Could you change "dropdown menu" to "drop-down list" in the material, beginning at the line that has "Expand the Informes dropdown menu" and stopping after the line that has "tap(34, 193)", and return only those lines with nothing else altered?
**** Available records ****
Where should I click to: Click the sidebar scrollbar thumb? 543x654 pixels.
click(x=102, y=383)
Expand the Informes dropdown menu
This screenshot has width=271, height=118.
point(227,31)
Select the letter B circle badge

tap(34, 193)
****
**** Available records ****
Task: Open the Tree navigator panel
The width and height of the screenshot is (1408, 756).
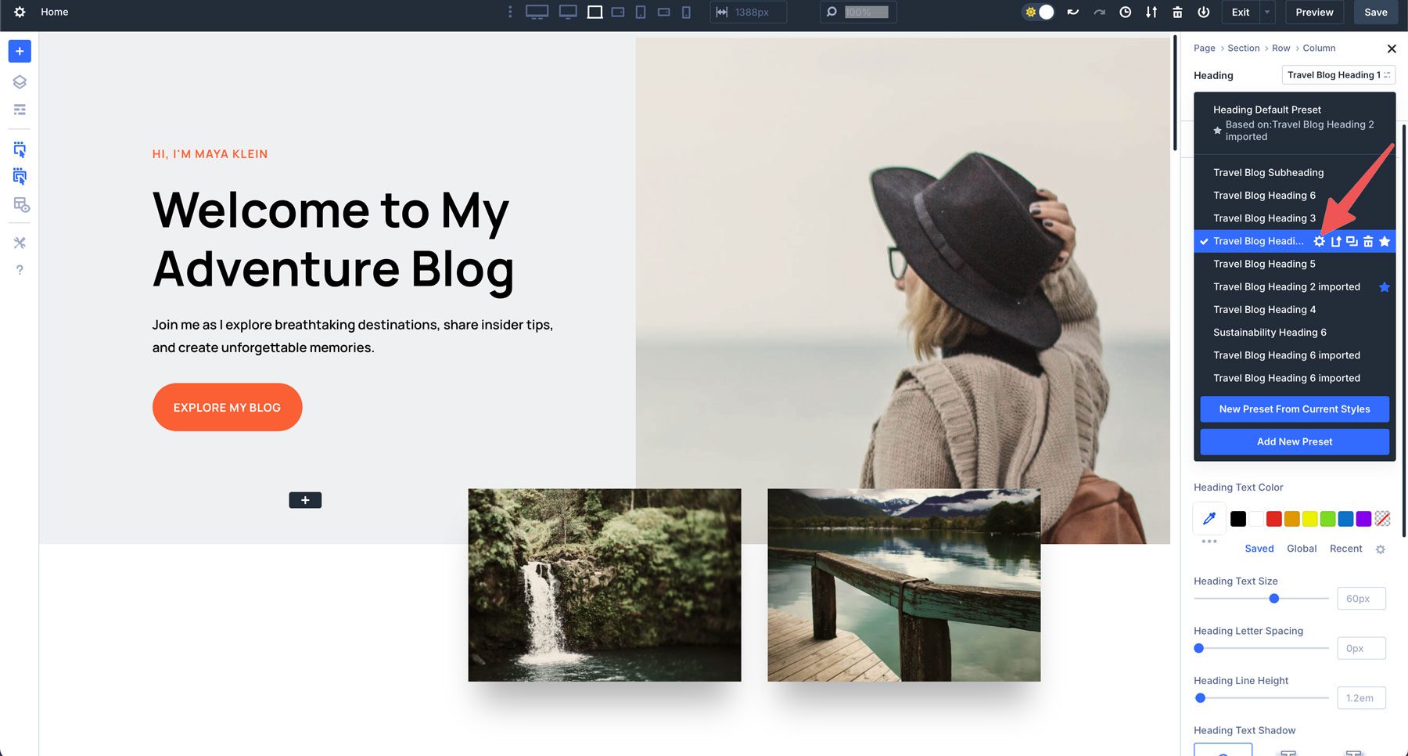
****
(The answer)
Expand the Informes drop-down list
This screenshot has width=271, height=118.
point(227,31)
Select the letter B circle badge

tap(34, 193)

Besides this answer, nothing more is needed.